WR: At the time when the study was done I don't think the [green products business] was as competitive as it is today. Everybody out there who's making anything understands that they need to be making a competitive green product that they can sell, so we've seen prices come down on things. It used to be that it was a big deal to get recycled content in your carpet or ceiling tiles, but now there's a lot more competition.
THE: Technology tends to use a lot of energy. How is that consistent with sustainable buildings?
WR: We're working with schools built in the '30s. They don't have air conditioning; they only have a couple of computers. We're going to be able to go in and transform that entire campus. All of those buildings will be air-conditioned. The students are going to have access to technology and recharging stations. We know that the amount of power generated in those spaces is going to be far more, because they're state-of-the-art, 21st century learning environments. That's what makes it even more of a moral imperative that we do things to offset the amount of energy we're using.
THE: What's a good way to offset that energy usage?
WR: The HVAC [heating, ventilating, and air-conditioning] system is one of the largest energy consumers in a school, so even modest improvements in that system's efficiency can represent a significant savings to a school's operating budget. There are sophisticated tools that should allow just about any HVAC system to meet a really high level of performance.
THE: Talking about buildings from the 1930s, is it better to just start from scratch or to go for a retrofit?
WR: Often when boards and policies are established they want everything to be green, "except for our existing stock," because they think it's going to be so costly to retrofit. In many ways it's almost the biggest imperative that we have the ability to restore a school that is an existing resource--so that we're not tearing down and then spending more when we have the ability to restore the schools in place. It's almost more critical that we address those schools than new schools.
THE: What can school IT leaders do to be more responsible green leaders?

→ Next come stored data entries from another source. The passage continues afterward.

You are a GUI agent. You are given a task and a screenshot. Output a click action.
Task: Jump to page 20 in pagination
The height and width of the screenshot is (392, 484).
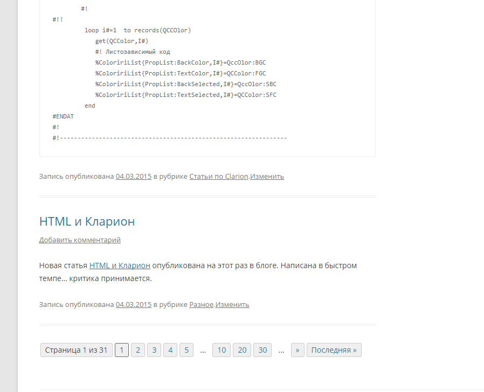click(242, 350)
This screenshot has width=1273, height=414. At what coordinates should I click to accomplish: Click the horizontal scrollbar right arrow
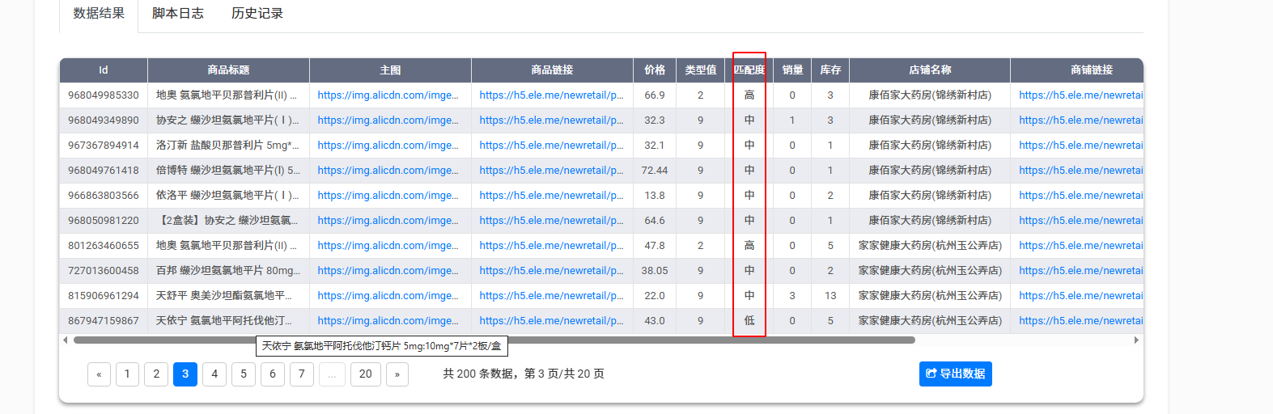1136,340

WR: I think that every IT group that has the opportunity should provide software that allows feedback to the folks in the building--whether it's technical data about the performance of the building that their own staff has the ability to audit and measure, or whether it's data going into science classrooms so that a middle-school science teacher might use it to [help students] understand how their behavior in the building can affect the energy performance of the building. [Teachers can also] integrate that information into their general curriculum…and maybe make things more relevant to their students.